Work instruction
Could you filter the records below and return each line that holds "will"?
::: Records for this exercise
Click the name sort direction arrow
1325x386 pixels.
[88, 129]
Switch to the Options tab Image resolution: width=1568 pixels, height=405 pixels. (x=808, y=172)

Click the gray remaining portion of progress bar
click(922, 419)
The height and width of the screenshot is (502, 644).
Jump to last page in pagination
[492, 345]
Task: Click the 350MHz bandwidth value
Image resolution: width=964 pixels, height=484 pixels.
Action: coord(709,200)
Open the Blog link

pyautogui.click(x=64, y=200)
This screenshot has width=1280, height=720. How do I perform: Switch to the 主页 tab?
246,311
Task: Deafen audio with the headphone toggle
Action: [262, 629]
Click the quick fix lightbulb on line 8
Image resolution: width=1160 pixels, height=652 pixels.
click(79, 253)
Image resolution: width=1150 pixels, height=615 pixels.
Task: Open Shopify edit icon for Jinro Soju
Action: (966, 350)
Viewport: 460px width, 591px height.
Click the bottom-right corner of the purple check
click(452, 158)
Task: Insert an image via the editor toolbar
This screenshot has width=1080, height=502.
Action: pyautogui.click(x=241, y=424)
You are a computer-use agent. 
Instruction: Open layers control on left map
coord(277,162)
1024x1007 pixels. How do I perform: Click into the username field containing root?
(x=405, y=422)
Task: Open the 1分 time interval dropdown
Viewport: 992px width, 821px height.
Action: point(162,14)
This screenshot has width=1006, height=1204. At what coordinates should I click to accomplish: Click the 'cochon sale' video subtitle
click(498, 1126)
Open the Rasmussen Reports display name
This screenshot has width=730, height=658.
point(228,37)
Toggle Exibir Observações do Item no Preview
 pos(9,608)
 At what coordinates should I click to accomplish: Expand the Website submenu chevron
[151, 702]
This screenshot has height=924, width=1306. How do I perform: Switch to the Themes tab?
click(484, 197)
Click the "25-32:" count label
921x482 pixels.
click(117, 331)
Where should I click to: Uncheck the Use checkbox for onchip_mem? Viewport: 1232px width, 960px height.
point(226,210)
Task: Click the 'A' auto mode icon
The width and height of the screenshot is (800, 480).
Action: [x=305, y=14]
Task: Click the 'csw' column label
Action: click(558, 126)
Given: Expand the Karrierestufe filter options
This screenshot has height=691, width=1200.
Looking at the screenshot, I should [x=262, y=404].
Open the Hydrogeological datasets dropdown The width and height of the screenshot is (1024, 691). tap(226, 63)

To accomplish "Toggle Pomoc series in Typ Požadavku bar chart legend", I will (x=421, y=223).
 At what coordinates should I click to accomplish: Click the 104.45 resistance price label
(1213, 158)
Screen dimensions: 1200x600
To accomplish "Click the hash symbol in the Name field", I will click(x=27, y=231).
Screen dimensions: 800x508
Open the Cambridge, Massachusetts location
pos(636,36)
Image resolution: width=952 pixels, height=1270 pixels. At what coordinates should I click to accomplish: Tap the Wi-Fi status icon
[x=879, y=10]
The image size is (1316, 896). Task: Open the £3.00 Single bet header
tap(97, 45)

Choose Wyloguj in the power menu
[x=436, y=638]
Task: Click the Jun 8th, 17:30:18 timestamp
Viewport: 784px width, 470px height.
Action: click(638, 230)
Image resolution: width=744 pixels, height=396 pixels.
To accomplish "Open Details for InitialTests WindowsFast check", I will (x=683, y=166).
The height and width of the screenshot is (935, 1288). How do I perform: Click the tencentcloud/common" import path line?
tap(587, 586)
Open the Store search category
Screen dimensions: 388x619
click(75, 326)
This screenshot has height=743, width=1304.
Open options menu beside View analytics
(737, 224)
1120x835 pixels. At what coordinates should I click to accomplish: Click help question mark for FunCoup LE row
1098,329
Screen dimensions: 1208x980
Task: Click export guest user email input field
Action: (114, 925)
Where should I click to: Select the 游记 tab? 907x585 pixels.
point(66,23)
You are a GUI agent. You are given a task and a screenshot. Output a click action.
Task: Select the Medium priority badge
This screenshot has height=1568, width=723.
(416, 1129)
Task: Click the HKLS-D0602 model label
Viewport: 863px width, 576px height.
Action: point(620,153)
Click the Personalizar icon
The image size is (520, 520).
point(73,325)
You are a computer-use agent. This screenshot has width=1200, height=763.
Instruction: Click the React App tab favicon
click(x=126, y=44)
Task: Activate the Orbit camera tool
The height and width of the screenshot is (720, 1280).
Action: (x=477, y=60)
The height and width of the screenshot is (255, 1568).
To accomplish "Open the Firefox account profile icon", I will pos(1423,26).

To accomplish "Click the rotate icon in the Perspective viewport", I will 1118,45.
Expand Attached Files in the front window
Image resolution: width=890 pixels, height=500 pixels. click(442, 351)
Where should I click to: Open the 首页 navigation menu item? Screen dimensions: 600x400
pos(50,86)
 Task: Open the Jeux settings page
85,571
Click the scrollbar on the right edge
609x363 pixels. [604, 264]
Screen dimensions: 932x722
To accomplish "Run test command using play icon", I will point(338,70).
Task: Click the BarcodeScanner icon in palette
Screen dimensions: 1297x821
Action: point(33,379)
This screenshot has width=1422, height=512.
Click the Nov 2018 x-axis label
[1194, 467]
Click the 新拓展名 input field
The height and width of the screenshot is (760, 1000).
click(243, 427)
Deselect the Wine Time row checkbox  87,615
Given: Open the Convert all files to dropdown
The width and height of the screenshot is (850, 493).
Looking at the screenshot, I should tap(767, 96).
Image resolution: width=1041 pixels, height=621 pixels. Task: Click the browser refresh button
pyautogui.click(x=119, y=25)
::::::
Reply to the task
To accomplish "Toggle Pomoc series in Typ Požadavku bar chart legend", I will (x=421, y=223).
To accomplish "Click the hash symbol in the Name field", I will click(x=27, y=231).
To accomplish "Open Details for InitialTests WindowsFast check", I will (x=683, y=166).
To accomplish "Open the Firefox account profile icon", I will pos(1423,26).
To accomplish "Click the rotate icon in the Perspective viewport", I will 1118,45.
To accomplish "Run test command using play icon", I will point(338,70).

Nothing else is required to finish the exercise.